Andy: Carpio on the Statement of Values for Digital Ethnic Studies
Carpio, “Toward a Digital Ethnic Studies: Race, Technology, and the Classroom”
Question from Prof. Whaley: “How did White Violence, Black Resistance investigate power relations embedded in the digital realm? (613-614) What constituted the work of the Statement of Values for Digital Ethnic Studies? (615)”
According to Carpio, the White Violence, Black Resistance project encouraged and empowered students to “curate histories of racial violence” (613) themselves, situating their objects of study not in some unreachable past but in the present. Digital tools were framed for the students, then, as tools not only of passive documentation, but active intervention.

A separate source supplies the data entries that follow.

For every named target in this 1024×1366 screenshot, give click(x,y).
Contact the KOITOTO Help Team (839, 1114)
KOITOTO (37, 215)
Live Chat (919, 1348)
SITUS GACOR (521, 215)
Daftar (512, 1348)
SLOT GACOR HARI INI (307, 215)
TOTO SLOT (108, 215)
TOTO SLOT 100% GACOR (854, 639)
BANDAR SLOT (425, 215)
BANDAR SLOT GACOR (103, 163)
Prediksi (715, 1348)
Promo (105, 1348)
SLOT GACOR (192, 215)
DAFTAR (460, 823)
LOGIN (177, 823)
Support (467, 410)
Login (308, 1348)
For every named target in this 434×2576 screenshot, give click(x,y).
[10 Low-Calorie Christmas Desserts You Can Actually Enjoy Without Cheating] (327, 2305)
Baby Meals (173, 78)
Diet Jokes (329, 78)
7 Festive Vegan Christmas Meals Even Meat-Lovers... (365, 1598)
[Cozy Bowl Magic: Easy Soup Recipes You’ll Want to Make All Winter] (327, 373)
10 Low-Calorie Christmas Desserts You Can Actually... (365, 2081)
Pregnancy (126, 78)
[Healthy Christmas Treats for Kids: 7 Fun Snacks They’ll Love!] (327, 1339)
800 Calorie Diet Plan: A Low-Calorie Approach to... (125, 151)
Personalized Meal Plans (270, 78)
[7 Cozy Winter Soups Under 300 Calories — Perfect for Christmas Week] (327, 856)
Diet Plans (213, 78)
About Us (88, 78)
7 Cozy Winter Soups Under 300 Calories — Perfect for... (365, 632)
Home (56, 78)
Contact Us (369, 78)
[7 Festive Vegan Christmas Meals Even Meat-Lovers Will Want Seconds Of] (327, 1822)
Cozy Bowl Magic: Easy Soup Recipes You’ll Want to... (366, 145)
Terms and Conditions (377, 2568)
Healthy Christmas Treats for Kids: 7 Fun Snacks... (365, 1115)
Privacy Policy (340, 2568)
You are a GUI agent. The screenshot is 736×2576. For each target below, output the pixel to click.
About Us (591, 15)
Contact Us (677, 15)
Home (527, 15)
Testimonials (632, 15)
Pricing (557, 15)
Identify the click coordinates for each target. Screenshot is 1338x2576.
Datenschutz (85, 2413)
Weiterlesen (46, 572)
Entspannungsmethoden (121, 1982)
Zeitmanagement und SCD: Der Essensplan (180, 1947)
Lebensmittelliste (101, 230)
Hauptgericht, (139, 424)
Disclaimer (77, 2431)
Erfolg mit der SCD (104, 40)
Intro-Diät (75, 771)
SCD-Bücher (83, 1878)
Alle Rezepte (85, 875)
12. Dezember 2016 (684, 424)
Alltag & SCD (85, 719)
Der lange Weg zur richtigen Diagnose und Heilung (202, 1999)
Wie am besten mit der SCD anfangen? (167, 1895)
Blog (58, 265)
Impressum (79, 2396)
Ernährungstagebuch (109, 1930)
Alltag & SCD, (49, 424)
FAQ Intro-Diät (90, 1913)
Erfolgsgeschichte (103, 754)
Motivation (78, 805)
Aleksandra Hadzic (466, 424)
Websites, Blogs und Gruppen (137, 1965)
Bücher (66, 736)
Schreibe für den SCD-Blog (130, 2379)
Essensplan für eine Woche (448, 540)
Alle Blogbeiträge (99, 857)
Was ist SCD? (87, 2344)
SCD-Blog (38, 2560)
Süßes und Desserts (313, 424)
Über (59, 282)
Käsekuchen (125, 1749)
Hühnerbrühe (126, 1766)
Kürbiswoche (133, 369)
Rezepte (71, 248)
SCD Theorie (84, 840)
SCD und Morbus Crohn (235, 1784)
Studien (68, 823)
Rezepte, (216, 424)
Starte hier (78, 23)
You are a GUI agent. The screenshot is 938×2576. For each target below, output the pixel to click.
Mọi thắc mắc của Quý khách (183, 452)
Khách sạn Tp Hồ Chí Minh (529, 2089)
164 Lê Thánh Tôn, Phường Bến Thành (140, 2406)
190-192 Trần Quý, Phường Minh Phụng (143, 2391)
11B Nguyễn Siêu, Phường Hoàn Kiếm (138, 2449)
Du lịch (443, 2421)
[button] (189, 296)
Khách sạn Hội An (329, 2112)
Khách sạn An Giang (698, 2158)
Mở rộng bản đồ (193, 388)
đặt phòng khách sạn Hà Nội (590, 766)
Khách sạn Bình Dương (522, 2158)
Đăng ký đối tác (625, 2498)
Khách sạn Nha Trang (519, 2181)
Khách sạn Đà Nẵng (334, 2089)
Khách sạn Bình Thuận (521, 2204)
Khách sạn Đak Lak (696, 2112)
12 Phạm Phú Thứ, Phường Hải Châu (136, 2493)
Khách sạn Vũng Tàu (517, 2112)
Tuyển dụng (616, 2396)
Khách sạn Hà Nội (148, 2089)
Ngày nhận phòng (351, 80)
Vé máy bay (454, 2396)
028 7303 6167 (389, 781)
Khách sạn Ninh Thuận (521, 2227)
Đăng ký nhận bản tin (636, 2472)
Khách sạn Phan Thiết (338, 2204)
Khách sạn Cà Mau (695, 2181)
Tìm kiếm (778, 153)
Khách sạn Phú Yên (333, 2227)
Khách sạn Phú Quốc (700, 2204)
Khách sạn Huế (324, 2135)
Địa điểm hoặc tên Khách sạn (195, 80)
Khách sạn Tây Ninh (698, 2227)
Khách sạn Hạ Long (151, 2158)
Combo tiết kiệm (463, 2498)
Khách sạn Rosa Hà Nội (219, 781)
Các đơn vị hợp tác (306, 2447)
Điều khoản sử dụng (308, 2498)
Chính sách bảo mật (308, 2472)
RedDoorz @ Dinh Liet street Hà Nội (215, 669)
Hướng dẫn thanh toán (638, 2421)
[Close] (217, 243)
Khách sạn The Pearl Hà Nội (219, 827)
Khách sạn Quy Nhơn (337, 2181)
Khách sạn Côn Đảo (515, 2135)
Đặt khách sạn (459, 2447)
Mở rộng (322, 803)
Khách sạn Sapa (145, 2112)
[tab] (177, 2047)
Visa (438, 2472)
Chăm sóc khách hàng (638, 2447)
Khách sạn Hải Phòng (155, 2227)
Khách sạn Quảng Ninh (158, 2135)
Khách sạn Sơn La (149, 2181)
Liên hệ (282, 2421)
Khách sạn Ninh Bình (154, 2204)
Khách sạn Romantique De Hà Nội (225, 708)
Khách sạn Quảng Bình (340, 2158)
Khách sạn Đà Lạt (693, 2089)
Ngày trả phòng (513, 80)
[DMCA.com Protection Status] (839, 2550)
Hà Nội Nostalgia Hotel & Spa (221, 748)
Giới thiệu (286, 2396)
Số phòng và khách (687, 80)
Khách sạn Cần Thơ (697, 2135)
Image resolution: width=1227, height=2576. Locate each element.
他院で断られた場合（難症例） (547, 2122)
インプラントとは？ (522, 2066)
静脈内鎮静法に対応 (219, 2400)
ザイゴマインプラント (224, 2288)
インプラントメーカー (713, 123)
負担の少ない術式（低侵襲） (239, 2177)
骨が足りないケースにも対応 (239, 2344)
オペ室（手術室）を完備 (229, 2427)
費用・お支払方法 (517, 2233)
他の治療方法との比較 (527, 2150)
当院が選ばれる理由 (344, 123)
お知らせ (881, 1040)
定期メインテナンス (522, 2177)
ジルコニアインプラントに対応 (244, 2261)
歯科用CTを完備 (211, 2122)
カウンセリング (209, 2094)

The Statement of Values for Digital Ethnic Studies is, as Carpio puts it, “a student-authored Statement of Values for Digital Ethnic Studies” that was a collaborative result of the Race and the Digital project (615). Grounded in the work of digital humanist Lisa Spiro, it responds to the relative absence of digital humanist statements/manifestos pertaining to American ethnic studies specifically. It provides a list of scholarly “priorities” that include such values as intersectionality, connectedness, and “bottom-up data gathering”--the latter being a key feature of the Race and the Digital project (615). The Statement of Values serves as an articulation and reaffirmation of the principles of scholarly, creative, and community engagement on which Carpio’s project was based.
Question for discussion:
- To what extent might the form of the manifesto, statement, list of principles, etc. serve as a generative and important outlet for scholarly collaboration itself? Are digital humanists collaborating to create such documents simply because the field of DH is taken to be in its infancy/early stages, or is there perhaps something intrinsically collaborative about the kind of scholarly work done in DH that encourages the expression of shared commitments?